# Who's Going This Weekend 9/4-9/5?



## team_A_II (Mar 31, 2009)

We will be going out saturday for an overnight, hopefully the canyon will be open, if not it will be like being stuck in the prison yard again looking through the fence at freedomon the other side of the line .... A II will be standing by on 68!


----------



## Captain Woody Woods (Oct 2, 2007)

we'll be out there. tournament time home boy


----------



## seeryfly (Jul 13, 2009)

We're headed out Friday. Anyone got any reports on water color? Need to know wheter to turn left or right coming out of the Destin passs. Don't expect any weedline with the heavy seas lately.


----------



## team_A_II (Mar 31, 2009)

Captain Woody Woods said:


> we'll be out there. tournament time home boy


I'll be counting on you to relay the Auburn score over 68 to us Woody, War Eagle!


----------



## MSViking (Oct 11, 2007)

We are going but probably going to deep drop for fun as I have lots of family that wants to spend the day on the water, either way we will be on 68 as well


----------



## alexa041 (Jun 27, 2008)

Finally gonna make it out. Head out Friday night and lay out Saturday night. Happy to be going. However, I'd say expectations are somewhat limited.


----------



## marlinchaser (Oct 11, 2007)

Will be there Fri or Sat


----------



## Chris V (Oct 18, 2007)

It'll probably be a fun trip on Betty B as well. Planning on killing a sword or 2.

Time to rig some squid


----------



## Stressless (Oct 2, 2007)

Either Sat or Sun wx dependent. Gonna hit the 86 line and head South.

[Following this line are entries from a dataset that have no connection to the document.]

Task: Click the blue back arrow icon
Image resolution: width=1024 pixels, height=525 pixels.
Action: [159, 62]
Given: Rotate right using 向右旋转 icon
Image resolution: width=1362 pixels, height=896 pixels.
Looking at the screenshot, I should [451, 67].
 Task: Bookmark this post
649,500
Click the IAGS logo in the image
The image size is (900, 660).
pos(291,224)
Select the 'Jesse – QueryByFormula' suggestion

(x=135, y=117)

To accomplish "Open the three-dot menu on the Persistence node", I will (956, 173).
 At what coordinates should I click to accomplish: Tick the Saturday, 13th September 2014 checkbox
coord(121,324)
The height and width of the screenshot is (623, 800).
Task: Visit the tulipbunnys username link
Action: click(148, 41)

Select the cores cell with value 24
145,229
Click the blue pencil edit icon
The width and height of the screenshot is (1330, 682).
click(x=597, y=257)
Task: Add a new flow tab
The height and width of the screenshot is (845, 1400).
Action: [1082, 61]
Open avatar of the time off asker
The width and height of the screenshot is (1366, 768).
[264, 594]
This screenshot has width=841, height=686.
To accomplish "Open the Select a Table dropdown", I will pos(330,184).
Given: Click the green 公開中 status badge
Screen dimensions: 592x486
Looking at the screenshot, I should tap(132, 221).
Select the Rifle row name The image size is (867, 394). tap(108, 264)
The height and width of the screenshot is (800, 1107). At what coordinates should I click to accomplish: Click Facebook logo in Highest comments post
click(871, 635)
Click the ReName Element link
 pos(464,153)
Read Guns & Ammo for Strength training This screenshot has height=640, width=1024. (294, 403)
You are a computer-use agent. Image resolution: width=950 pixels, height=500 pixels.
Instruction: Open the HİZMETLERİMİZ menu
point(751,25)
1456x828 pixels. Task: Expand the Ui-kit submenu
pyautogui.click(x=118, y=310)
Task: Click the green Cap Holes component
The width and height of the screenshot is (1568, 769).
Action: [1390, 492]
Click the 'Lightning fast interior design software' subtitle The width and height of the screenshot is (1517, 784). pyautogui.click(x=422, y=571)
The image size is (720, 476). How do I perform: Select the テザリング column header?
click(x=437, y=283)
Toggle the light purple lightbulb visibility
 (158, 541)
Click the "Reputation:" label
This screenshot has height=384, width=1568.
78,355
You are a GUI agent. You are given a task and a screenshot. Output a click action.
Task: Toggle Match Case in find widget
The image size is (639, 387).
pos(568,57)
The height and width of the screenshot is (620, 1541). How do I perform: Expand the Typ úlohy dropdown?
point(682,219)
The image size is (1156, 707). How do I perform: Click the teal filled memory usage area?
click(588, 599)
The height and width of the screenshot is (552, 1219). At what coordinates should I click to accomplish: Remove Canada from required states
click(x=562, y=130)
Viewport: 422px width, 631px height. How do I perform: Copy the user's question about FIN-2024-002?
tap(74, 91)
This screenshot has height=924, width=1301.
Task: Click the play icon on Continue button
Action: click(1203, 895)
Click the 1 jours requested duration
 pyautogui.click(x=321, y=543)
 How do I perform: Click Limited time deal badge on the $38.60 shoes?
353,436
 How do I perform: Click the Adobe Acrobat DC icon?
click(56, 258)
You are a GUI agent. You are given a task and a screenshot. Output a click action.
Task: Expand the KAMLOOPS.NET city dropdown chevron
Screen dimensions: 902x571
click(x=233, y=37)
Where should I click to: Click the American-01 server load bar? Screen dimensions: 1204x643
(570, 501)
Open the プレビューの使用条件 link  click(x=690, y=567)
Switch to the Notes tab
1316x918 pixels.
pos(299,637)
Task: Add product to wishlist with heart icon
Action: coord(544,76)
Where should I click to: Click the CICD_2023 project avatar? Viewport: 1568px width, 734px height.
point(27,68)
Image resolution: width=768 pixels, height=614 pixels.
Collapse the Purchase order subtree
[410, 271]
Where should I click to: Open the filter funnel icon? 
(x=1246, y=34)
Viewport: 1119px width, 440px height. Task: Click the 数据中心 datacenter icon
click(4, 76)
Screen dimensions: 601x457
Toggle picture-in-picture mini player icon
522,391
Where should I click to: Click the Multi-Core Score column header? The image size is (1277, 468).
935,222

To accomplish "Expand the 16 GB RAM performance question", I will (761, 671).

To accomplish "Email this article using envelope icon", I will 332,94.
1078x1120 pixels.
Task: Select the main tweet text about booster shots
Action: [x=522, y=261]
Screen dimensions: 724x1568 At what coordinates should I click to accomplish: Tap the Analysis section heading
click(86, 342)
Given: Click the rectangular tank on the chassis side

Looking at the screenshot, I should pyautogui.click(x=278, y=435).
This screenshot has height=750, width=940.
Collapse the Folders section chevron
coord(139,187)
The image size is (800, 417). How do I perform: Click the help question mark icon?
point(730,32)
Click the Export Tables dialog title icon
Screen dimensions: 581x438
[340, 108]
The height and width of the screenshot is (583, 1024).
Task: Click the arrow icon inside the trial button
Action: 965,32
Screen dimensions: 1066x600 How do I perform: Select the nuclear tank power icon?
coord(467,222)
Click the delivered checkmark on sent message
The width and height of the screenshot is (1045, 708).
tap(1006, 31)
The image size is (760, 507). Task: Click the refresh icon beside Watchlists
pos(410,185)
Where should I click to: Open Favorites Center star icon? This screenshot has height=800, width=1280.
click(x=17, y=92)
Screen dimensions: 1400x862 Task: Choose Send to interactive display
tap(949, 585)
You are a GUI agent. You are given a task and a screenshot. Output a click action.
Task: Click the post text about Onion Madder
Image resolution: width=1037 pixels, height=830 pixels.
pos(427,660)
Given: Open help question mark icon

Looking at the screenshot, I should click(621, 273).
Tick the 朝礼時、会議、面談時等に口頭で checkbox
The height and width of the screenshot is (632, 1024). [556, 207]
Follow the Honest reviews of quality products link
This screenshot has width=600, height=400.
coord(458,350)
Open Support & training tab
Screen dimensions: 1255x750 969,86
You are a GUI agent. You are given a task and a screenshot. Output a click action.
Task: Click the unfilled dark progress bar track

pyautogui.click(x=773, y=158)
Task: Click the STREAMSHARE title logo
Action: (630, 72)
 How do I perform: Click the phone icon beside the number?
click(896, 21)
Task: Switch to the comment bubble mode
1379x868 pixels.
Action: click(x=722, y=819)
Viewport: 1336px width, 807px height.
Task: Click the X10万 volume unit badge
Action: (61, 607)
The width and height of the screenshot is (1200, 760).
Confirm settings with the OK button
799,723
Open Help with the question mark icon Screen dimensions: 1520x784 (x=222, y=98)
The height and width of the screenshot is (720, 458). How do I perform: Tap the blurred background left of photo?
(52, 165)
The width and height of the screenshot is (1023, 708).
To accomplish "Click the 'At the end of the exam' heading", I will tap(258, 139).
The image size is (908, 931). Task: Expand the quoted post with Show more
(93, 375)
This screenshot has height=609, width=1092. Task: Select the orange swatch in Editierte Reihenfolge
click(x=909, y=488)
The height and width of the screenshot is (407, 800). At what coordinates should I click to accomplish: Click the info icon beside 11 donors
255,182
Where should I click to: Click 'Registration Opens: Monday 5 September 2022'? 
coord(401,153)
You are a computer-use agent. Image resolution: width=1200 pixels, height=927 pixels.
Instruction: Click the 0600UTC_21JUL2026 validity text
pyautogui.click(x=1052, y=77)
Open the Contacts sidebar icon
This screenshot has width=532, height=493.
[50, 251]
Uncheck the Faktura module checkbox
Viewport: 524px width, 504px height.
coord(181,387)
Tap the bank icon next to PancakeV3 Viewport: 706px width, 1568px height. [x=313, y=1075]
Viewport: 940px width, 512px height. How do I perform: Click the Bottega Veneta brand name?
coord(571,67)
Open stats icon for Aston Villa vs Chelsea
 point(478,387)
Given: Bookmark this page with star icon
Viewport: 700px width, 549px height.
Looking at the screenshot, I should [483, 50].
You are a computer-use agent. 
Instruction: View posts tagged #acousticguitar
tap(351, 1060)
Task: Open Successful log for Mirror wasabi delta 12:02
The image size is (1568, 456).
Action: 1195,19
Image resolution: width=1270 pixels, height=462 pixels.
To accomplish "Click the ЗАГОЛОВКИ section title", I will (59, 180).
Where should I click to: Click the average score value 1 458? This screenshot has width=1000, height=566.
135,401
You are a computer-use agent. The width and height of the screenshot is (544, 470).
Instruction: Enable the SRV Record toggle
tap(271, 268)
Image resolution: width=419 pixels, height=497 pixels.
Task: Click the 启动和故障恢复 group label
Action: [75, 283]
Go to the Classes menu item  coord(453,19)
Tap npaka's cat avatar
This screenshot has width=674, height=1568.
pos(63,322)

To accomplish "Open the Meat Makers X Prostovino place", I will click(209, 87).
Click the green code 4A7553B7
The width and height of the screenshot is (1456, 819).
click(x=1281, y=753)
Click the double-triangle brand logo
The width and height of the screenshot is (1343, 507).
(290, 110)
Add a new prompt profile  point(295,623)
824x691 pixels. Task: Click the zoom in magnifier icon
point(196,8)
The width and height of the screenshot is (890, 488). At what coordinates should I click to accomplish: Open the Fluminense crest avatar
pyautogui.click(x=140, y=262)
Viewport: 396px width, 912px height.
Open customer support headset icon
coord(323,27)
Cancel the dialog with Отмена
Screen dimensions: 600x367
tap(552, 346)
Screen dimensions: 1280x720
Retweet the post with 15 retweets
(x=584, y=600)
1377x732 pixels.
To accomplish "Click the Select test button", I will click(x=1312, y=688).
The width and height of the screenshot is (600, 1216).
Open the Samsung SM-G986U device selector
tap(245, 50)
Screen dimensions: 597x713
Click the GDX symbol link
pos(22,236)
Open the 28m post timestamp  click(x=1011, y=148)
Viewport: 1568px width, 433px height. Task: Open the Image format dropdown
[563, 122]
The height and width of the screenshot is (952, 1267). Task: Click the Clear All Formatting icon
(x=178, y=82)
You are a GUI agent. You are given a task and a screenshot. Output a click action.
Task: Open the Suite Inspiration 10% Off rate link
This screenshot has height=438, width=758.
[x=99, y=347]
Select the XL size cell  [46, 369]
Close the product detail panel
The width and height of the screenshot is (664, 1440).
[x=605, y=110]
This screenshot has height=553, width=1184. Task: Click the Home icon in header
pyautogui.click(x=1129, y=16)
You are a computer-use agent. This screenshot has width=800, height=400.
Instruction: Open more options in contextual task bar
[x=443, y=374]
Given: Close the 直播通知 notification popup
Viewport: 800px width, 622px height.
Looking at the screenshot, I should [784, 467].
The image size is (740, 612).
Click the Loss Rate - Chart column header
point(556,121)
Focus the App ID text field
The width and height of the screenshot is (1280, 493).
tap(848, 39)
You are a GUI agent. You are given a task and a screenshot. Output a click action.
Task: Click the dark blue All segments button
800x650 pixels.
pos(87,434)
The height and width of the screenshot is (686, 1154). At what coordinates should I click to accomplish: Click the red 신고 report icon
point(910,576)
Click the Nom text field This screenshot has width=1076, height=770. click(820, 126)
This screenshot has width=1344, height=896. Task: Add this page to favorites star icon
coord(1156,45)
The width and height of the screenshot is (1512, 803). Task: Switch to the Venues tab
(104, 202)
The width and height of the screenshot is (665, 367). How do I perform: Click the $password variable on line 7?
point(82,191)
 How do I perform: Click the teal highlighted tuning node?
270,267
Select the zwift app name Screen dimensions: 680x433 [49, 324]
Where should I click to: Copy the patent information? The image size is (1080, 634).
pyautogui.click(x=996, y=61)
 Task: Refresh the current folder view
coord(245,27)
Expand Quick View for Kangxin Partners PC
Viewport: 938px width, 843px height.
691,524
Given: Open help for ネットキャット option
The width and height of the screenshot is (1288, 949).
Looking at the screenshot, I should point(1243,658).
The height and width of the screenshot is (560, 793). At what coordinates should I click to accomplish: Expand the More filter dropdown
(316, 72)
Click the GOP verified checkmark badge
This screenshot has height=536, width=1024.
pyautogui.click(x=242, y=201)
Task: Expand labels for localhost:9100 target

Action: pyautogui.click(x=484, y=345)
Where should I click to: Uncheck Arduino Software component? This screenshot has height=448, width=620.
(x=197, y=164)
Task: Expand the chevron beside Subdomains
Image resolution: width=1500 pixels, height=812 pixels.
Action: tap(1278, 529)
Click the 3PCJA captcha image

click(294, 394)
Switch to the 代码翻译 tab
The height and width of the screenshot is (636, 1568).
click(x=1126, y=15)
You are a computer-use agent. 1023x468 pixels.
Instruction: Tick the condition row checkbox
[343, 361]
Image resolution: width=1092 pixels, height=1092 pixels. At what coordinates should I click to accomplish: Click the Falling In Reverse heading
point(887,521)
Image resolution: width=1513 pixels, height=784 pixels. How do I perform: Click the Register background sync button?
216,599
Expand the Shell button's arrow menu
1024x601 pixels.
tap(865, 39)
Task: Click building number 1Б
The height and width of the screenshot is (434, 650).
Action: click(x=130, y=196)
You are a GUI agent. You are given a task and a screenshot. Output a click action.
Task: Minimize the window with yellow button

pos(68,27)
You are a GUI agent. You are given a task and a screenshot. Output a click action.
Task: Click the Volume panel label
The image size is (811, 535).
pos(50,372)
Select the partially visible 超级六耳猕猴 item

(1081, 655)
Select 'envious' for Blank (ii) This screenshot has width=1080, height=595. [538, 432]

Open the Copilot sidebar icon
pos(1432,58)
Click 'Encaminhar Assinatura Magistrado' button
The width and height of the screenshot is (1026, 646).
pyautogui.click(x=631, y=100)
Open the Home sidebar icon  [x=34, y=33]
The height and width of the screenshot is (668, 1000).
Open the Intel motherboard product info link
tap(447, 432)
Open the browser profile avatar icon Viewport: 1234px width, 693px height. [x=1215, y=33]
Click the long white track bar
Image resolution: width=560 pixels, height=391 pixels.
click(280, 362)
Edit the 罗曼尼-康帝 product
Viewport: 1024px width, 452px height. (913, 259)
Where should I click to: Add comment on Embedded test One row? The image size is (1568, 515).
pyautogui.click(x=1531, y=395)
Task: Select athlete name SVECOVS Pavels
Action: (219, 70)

Woody - You heading over this way?

Stressless


----------



## Captain Woody Woods (Oct 2, 2007)

team_A_II said:


> I'll be counting on you to relay the Auburn score over 68 to us Woody, War Eagle!



LOL I almost forgot! We got satellite and you know that game will be on. You will know when Auburn scores trust me! I generally monitor 68 and 72...best of luck to you. Shoot me a PM and let me know your boat name so I can hollar at you guys. War damn eagle!


----------



## Captain Woody Woods (Oct 2, 2007)

Chris V said:


> It'll probably be a fun trip on Betty B as well. Planning on killing a sword or 2.
> 
> Time to rig some squid



dickhead i've been at the store almost every day this week around 7am or a little before! you can come by the house and do your squids with me if you dont wanna stink up the shop or your own house.


----------



## Eastern Tackle (Jul 6, 2009)

I will be out Fri, Sat and Sun. Doing a little of everything is the plan, some trolling, some high speed, some jigging. We will see. Hopefully a little more will open as rumored.


----------



## team_A_II (Mar 31, 2009)

Today should be the day that they open up some water to us as rumored, fingers crossed.....


----------



## Thunderstruck (Oct 21, 2007)

If the water opens, we're in.


----------